FIFTEEN official complaints were made about police officers in Jersey last year, according to a new report.
Two of the complaints – listed in the Jersey Police Complaints Authority annual review 2022 – related to excessive use of force, with one being deemed ‘unsubstantiated’ and the other being carried forward for resolution this year.
A further nine complaints alleged an ‘abuse of authority’, although only one was substantiated. One was resolved informally, three were unsubstantiated and four were carried forward into 2023.
And four complaints related to matters including the use of a Taser.
As well as the complaints, there were two ‘death or serious injury referrals’, which are made when an individual dies or is seriously injured after recently having had contact with the police.
Fourteen of the 17 cases related to the conduct of States police officers, while three involved honorary officers.
The JPCA oversees, monitors and supervises investigations carried out by the States police’s Professional Standards Department.
In March last year, the States approved a new law to transform the JPCA into the Jersey Police Complaints Commission, in a move designed to further strengthen the oversight of officers and give the entity greater powers.

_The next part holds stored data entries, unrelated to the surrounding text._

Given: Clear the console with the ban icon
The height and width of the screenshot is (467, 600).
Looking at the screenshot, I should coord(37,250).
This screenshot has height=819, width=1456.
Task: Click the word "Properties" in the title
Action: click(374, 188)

However, the proposed regulations of the law have not yet been submitted to the Assembly for approval.
In its summary, the JPCA said it was ‘pleased to report the number of complaints received by the police and those referred to the JPCA continue at relatively low levels, when compared over the longer term’.
It added: ‘The SOJP and honorary police officers provide a professional service to the public of Jersey and standards are generally very high.

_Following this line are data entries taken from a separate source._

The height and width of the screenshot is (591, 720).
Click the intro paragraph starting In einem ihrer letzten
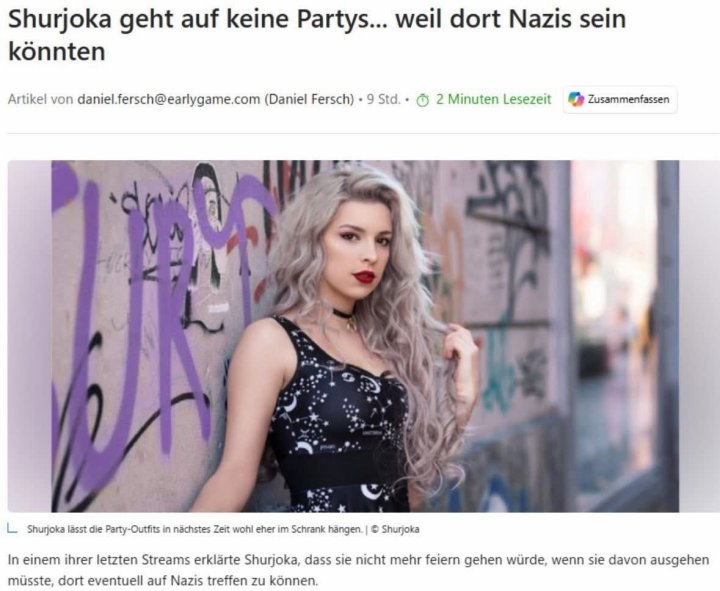[x=358, y=570]
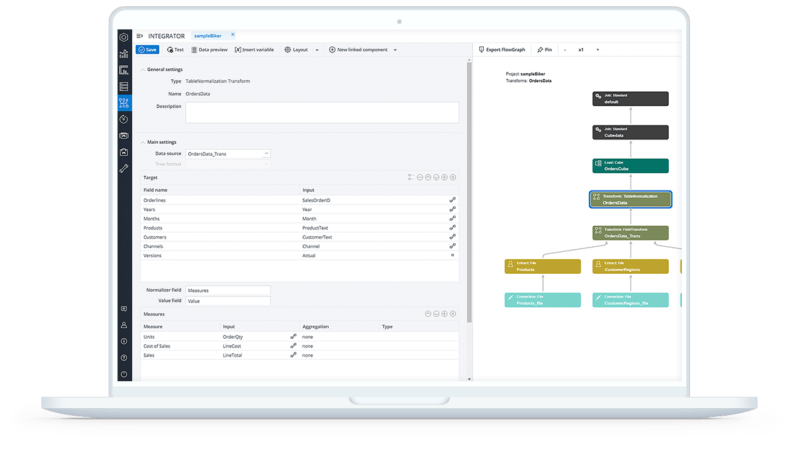Open the Data source combo box

(x=228, y=154)
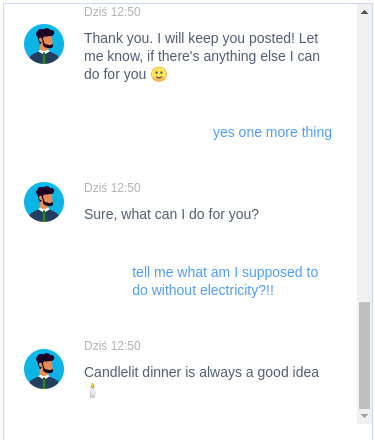The width and height of the screenshot is (375, 440).
Task: Click the topmost 'Dziś 12:50' timestamp
Action: point(112,12)
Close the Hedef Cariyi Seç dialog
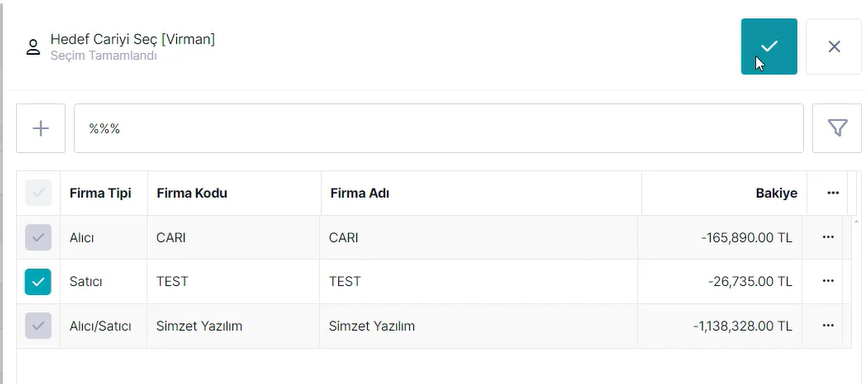The width and height of the screenshot is (866, 384). [x=834, y=46]
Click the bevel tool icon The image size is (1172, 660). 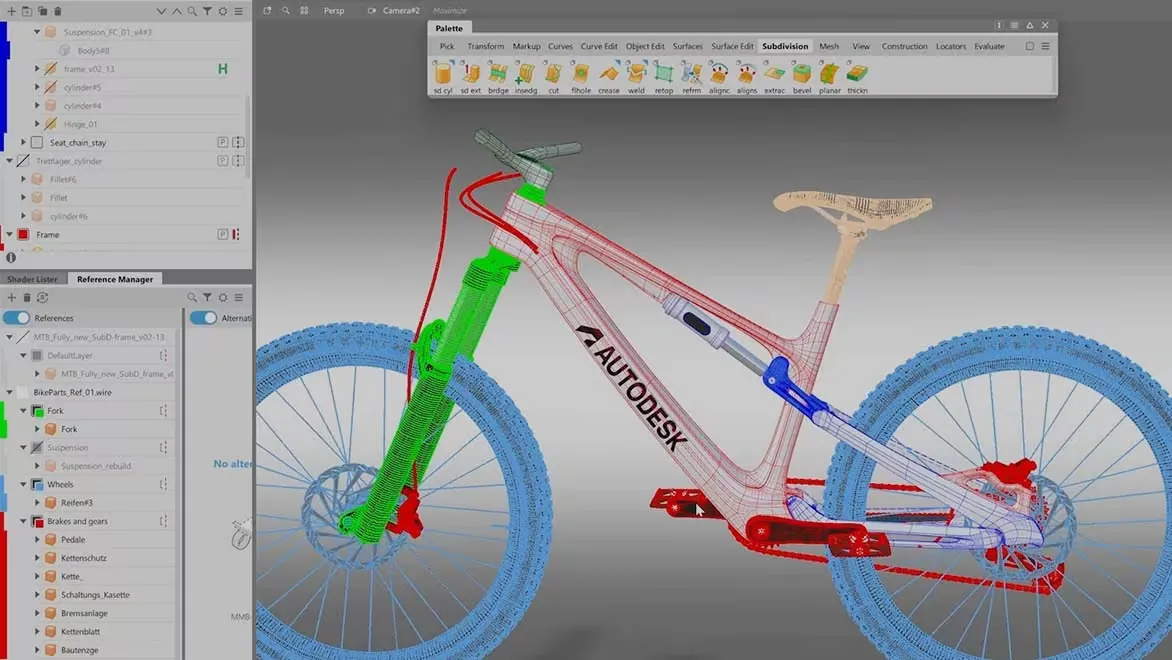[x=802, y=74]
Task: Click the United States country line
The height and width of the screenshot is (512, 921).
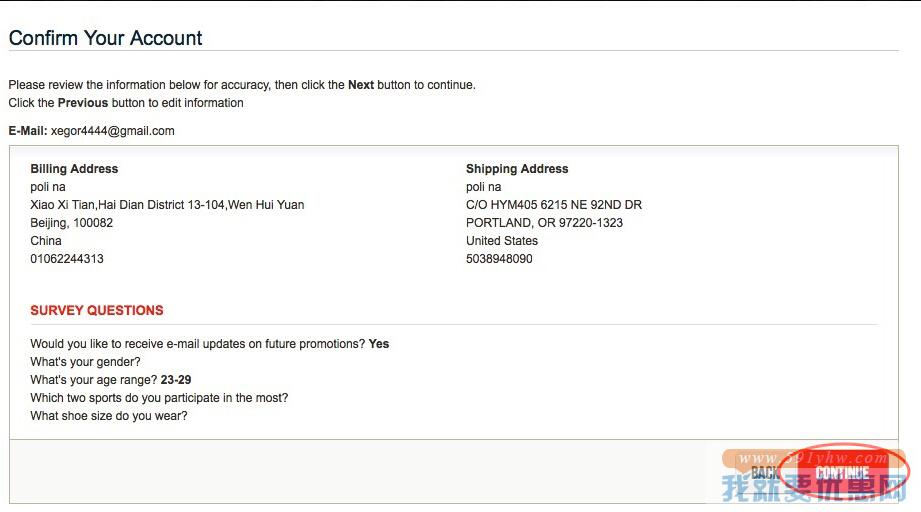Action: click(x=502, y=241)
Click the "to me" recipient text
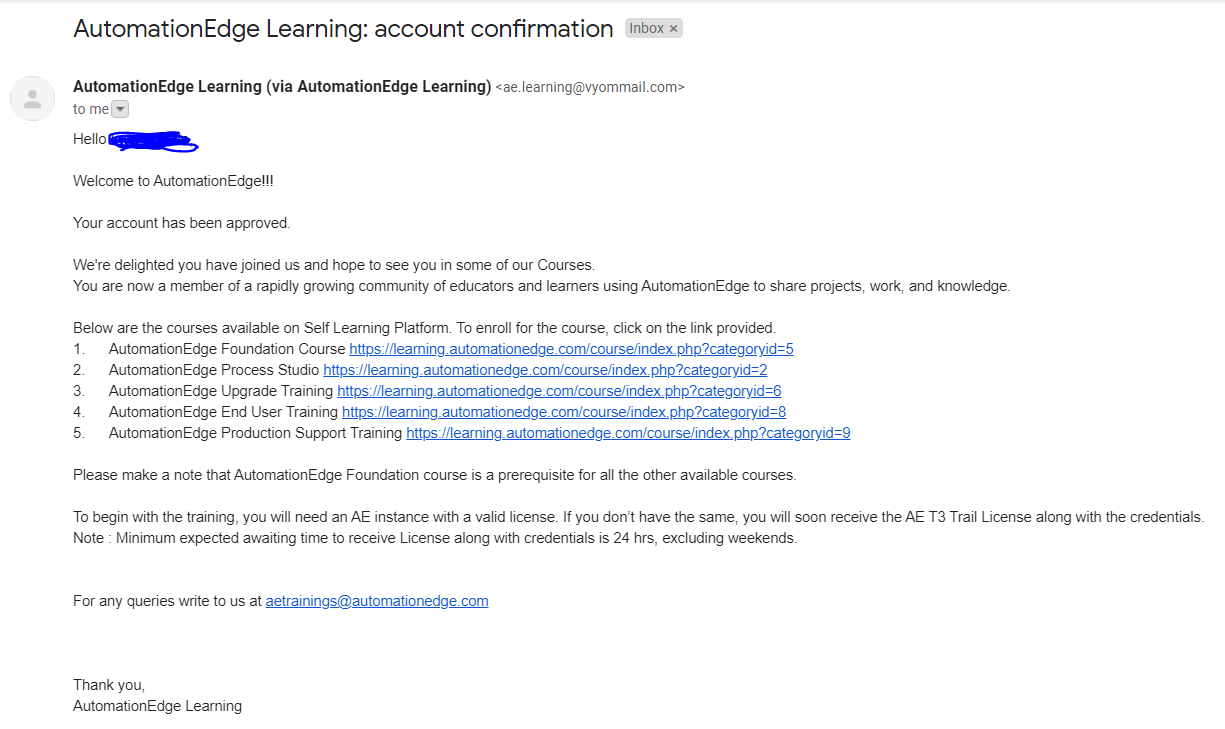This screenshot has height=729, width=1225. tap(90, 109)
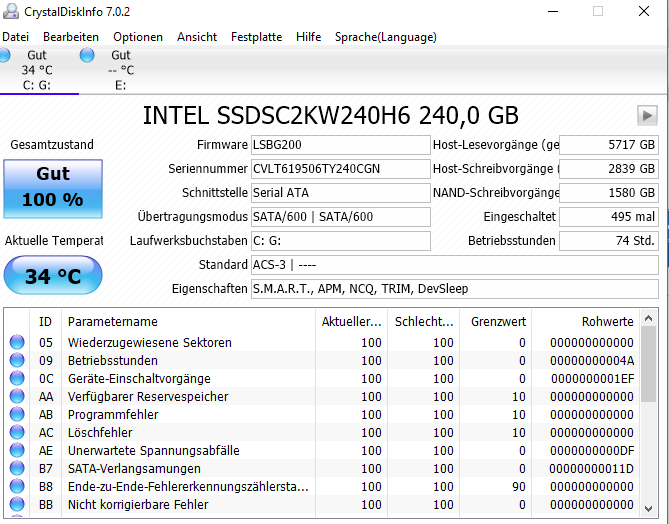Viewport: 669px width, 524px height.
Task: Click the Gut 100 % health status button
Action: [x=53, y=189]
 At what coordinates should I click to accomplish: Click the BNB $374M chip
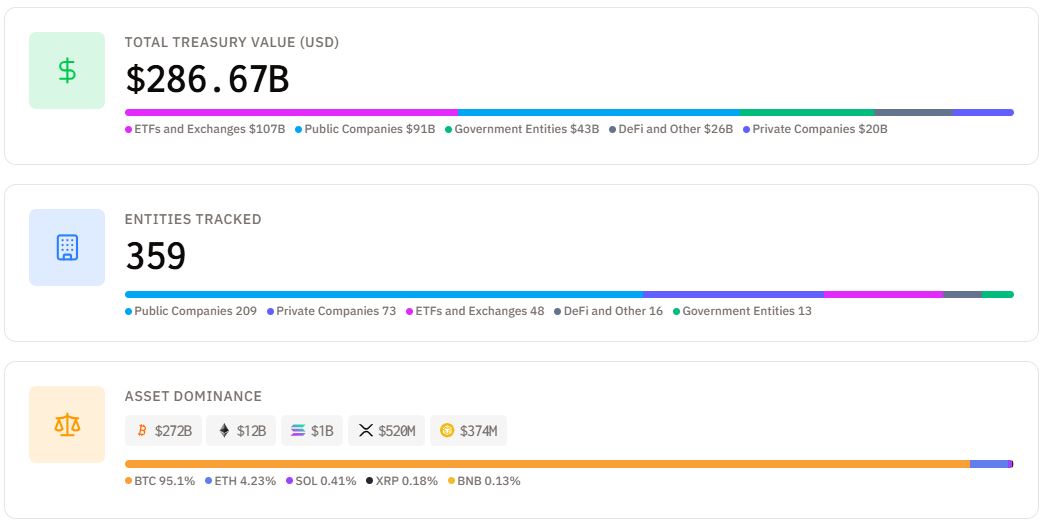coord(468,431)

‘When officers and the organisation fall short of these standards, it is important to have a system that can quickly establish what has gone wrong, while ensuring there is appropriate accountability.
‘Learning outcomes arising from complaints that are taken up by the SOJP Learning the Lessons Forum provides an important emphasis to a culture which is more open, reflective of mistakes and with a greater emphasis on learning, development and improvement while maintaining and ensuring accountability.’
It continued: ‘An important addition to the new law will enable the Jersey Police Complaints Commission to make recommendations to the SOJP and honorary police regarding improvements to best practice and policing policy arising from an investigation.
‘The new law also makes provision for the JPCC to request information and report generally on outcomes and whether the police are implementing the JPCC’s recommendations. The JPCA welcomes these changes and the facility to audit whether its recommendations have been implemented.’